= Exercise =
From the listing below, pull out the lines that hold "screenshot".

= Material provided =

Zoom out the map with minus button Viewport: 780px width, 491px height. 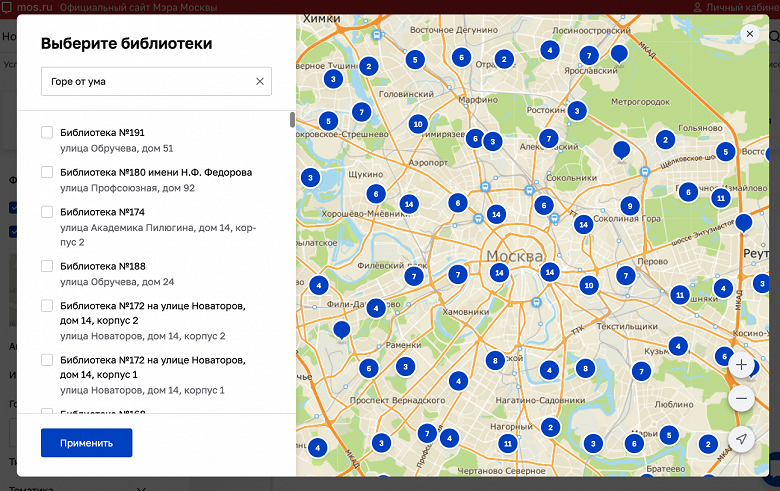[741, 398]
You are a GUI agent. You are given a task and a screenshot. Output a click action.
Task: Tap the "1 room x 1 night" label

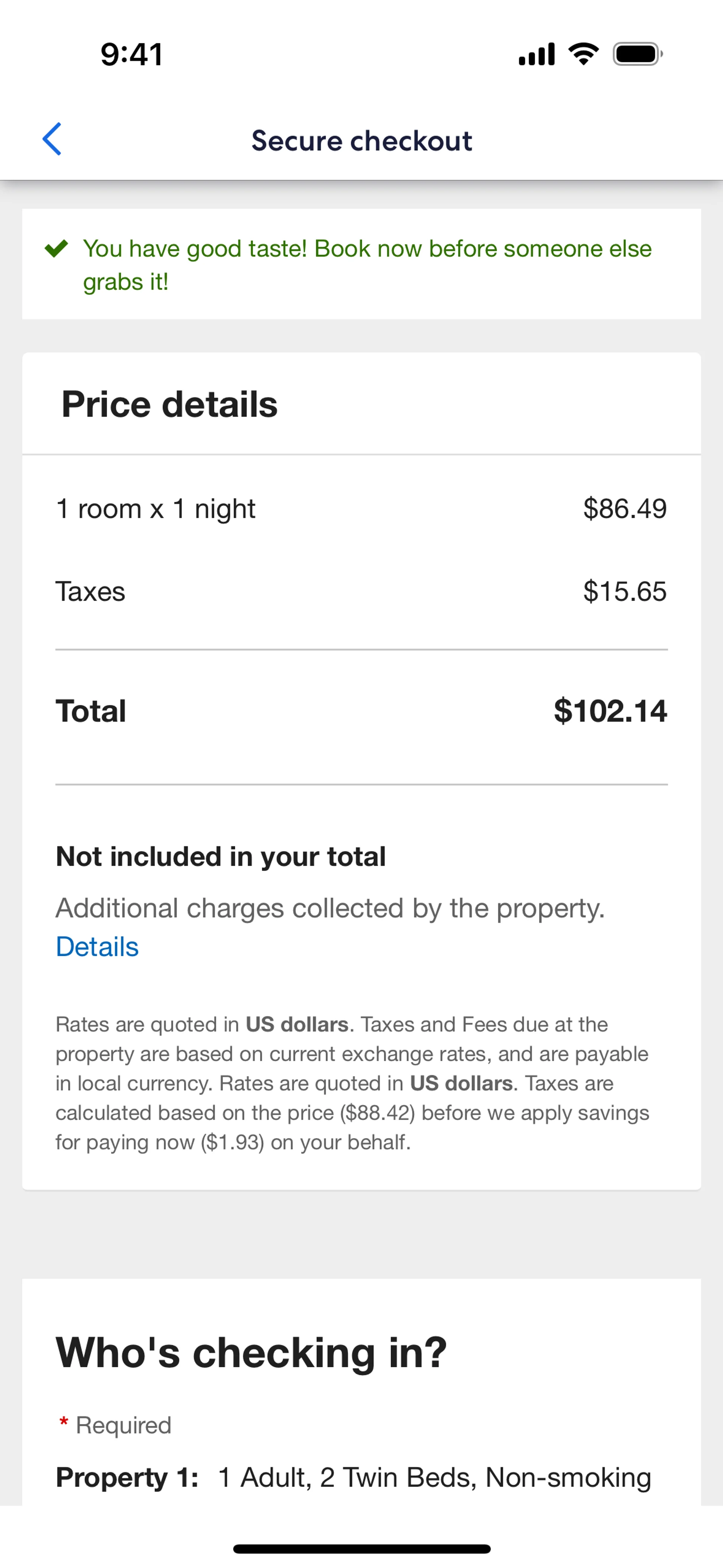[156, 508]
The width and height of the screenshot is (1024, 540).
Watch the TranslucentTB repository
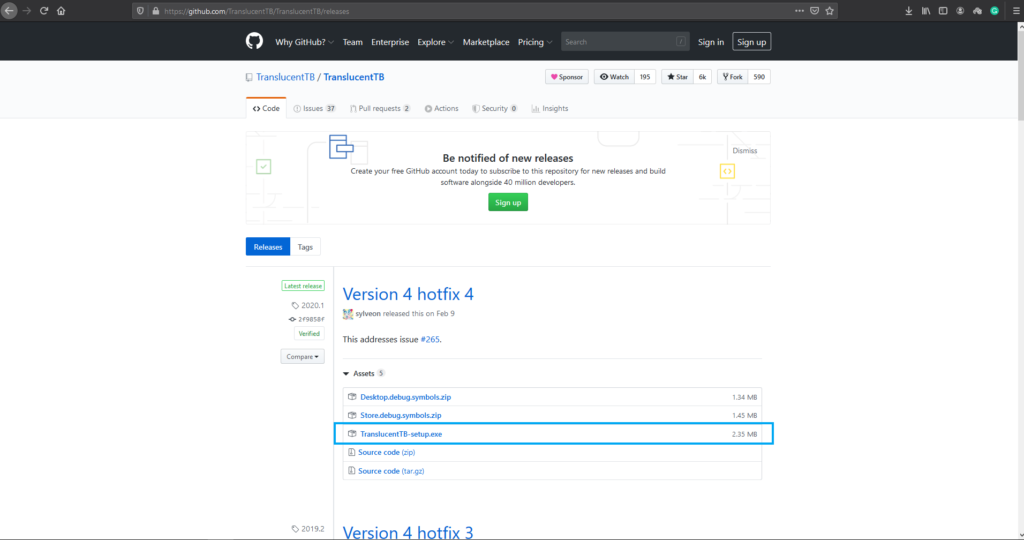[x=614, y=77]
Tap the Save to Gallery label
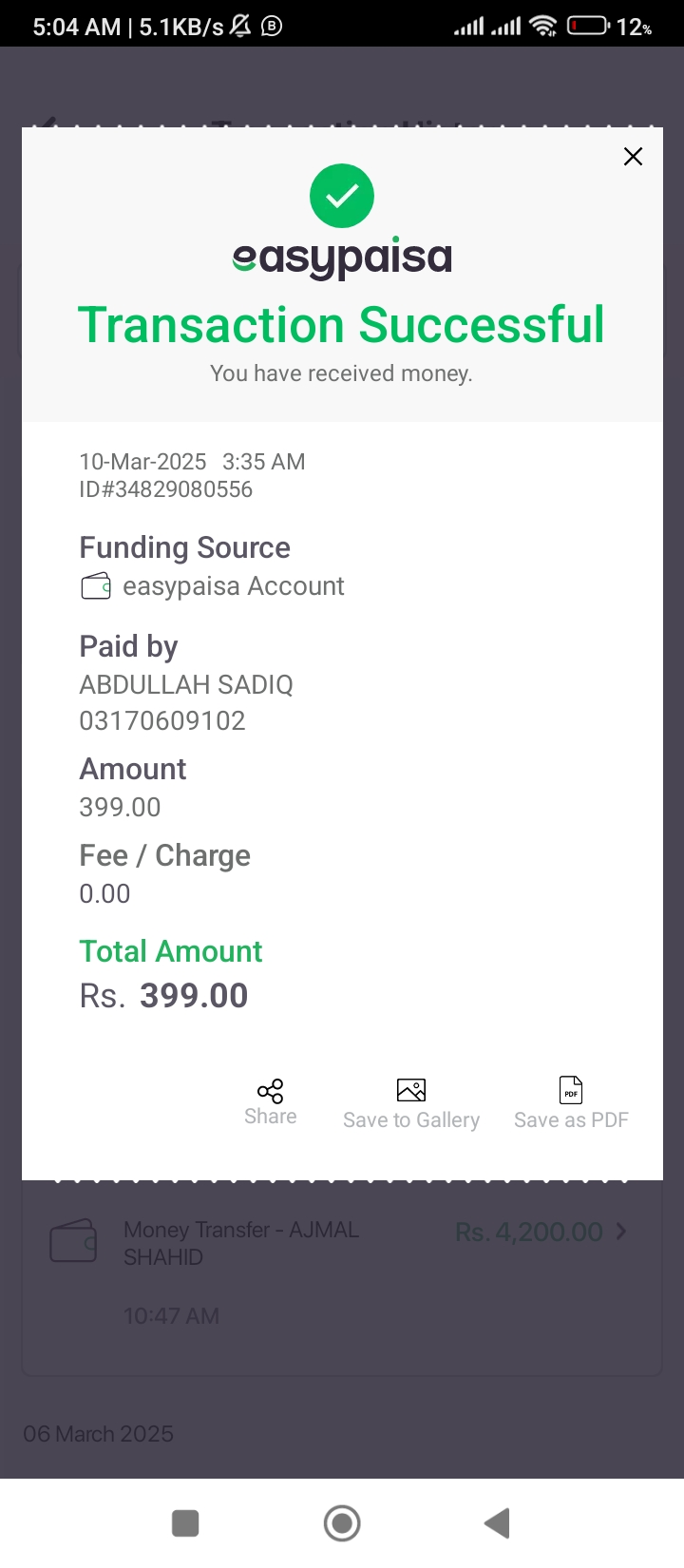684x1568 pixels. pos(411,1120)
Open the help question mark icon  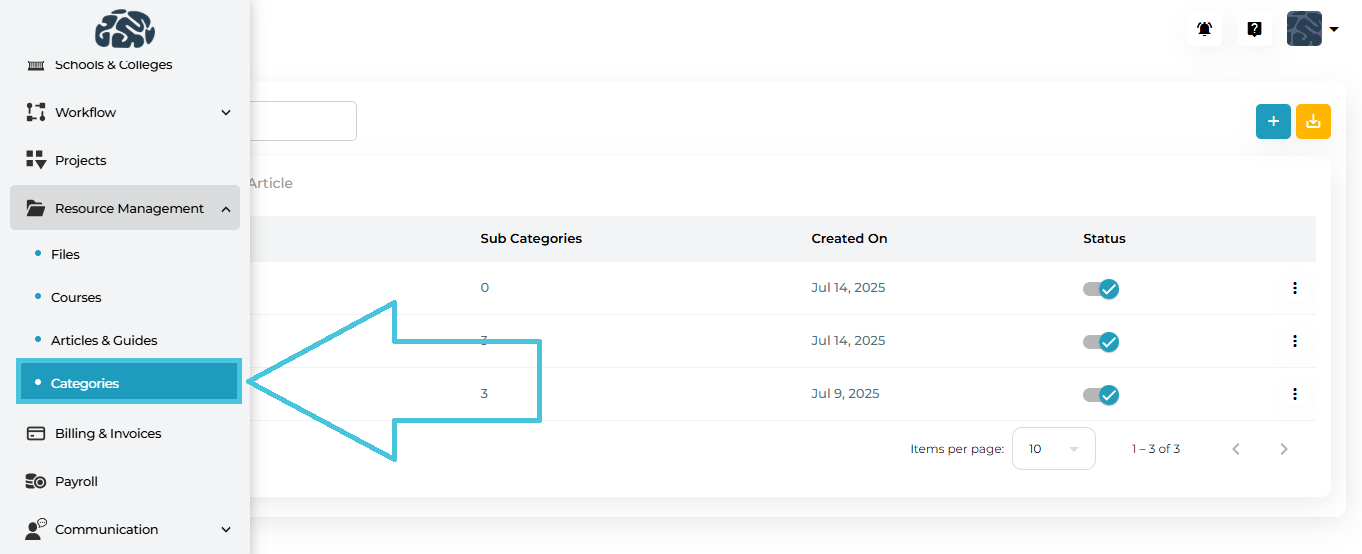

= Written answer =
You are a GUI agent. You are given a task and a screenshot. Output a click action.
The width and height of the screenshot is (1024, 540).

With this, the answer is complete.